OPDRACHTEN:
a – Herhaal uit het vonnisfragment woordelijk de passage van "Het bewezenverklaarde levert" tot en met "dan ook strafbaar.".
b – Schrijf het vonnisfragment verder, te beginnen na de laatste getoonde regel.

GEKOZEN FRAGMENT:
De strafbaarheid van de feiten
Er zijn geen feiten of omstandigheden aannemelijk geworden die de strafbaarheid van de feiten uitsluiten.
Het bewezenverklaarde levert de navolgende strafbare feiten op.
feit 1en 2: afpersing, terwijl het feit wordt gepleegd door twee of meer verenigde personen, meermalen gepleegd;
feit 3: diefstal vergezeld van geweld en bedreiging met geweld, gepleegd met het oogmerk om die diefstal makkelijk te maken, terwijl het feit wordt gepleegd door twee of meer verenigde personen.
6.2.
De strafbaarheid van verdachte
Er is geen omstandigheid aannemelijk geworden die de strafbaarheid van verdachte uitsluit. Verdachte is dan ook strafbaar.

7.De strafoplegging

7.1.
De vordering van het Openbaar Ministerie
De officier van justitie heeft gevorderd
- een gevangenisstraf van tien maanden waarvan vijf voorwaardelijk, met een proeftijd van 2 jaren;
- onder de voorwaarden zoals genoemd in het reclasseringsadvies van Reclassering Nederland d.d. 16 juli 2013, met dadelijke uitvoerbaarheid;
- een taakstraf van 200 uren, met bevel, voor het geval dat als verdachte de taakstraf niet naar behoren verricht, vervangende hechtenis zal worden toegepast van 100 dagen.
7.2.
Het standpunt van de verdediging
De verdediging heeft met betrekking tot de door de officier van justitie gevorderde straf de rechtbank verzocht aan verdachte geen onvoorwaardelijke gevangenisstraf op te leggen, langer dan het voorarrest, maar een voorwaardelijke gevangenisstraf en een werkstraf, eventueel met een langere proeftijd van 3 jaar.
7.3.

VASTGELEGDE GEGEVENS:
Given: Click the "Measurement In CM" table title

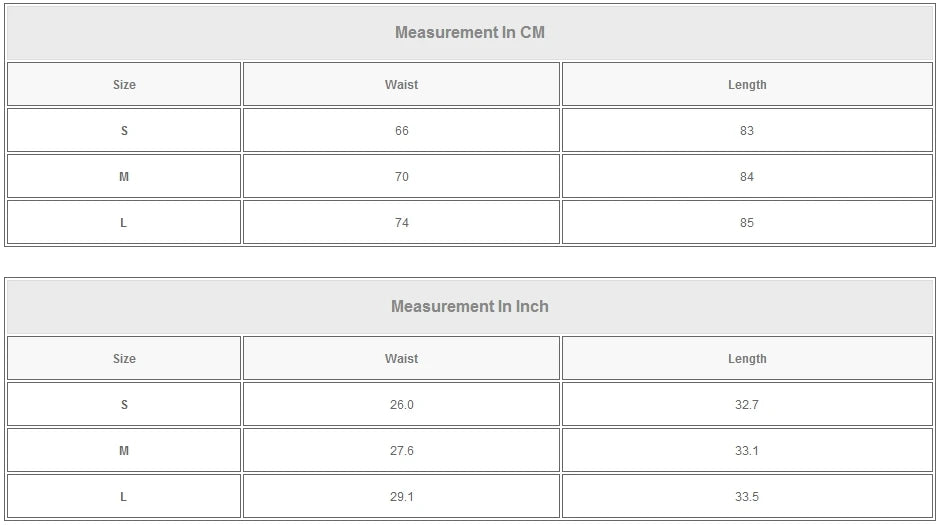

ANTWOORDEN:
a –
Het bewezenverklaarde levert de navolgende strafbare feiten op.
feit 1en 2: afpersing, terwijl het feit wordt gepleegd door twee of meer verenigde personen, meermalen gepleegd;
feit 3: diefstal vergezeld van geweld en bedreiging met geweld, gepleegd met het oogmerk om die diefstal makkelijk te maken, terwijl het feit wordt gepleegd door twee of meer verenigde personen.
6.2.
De strafbaarheid van verdachte
Er is geen omstandigheid aannemelijk geworden die de strafbaarheid van verdachte uitsluit. Verdachte is dan ook strafbaar.

b –
Het oordeel van de rechtbank
Verdachte heeft op 9, 14 en 15 april 2012 - binnen één week - drie keer een pizzakoerier overvallen. Ter zitting heeft verdachte verklaard dat hij dat deed samen met [medeverdachte 4] en dat zij dat deden volgens een van te voren afgesproken plan. Bij de overval werd een mes gebruikt. Vooraf hebben verdachte en zijn medeverdachte weliswaar geen details besproken, maar ze wisten dat ze iemand zouden gaan overvallen. Blijkens een door de voorzitter ter terechtzitting voorgelezen slachtofferverklaring heeft een dergelijke ervaring voor de slachtoffers enorme gevolgen, niet alleen voor henzelf maar ook voor hun naasten. Met zijn verklaring ter terechtzitting heeft verdachte heeft geen blijk gegeven van enig inzicht in de ernst van de misdrijven en de impact die dit heeft op slachtoffers. Daarmee heeft hij de gevolgen voor de slachtoffers fors miskend.
Met betrekking tot de persoon van de verdachte heeft de rechtbank acht geslagen op:
- een verdachte betreffend uittreksel uit de Justitiële documentatie d.d. 14 oktober 2013;
- het reclasseringsadvies van Reclassering Nederland d.d. 16 juli 2013.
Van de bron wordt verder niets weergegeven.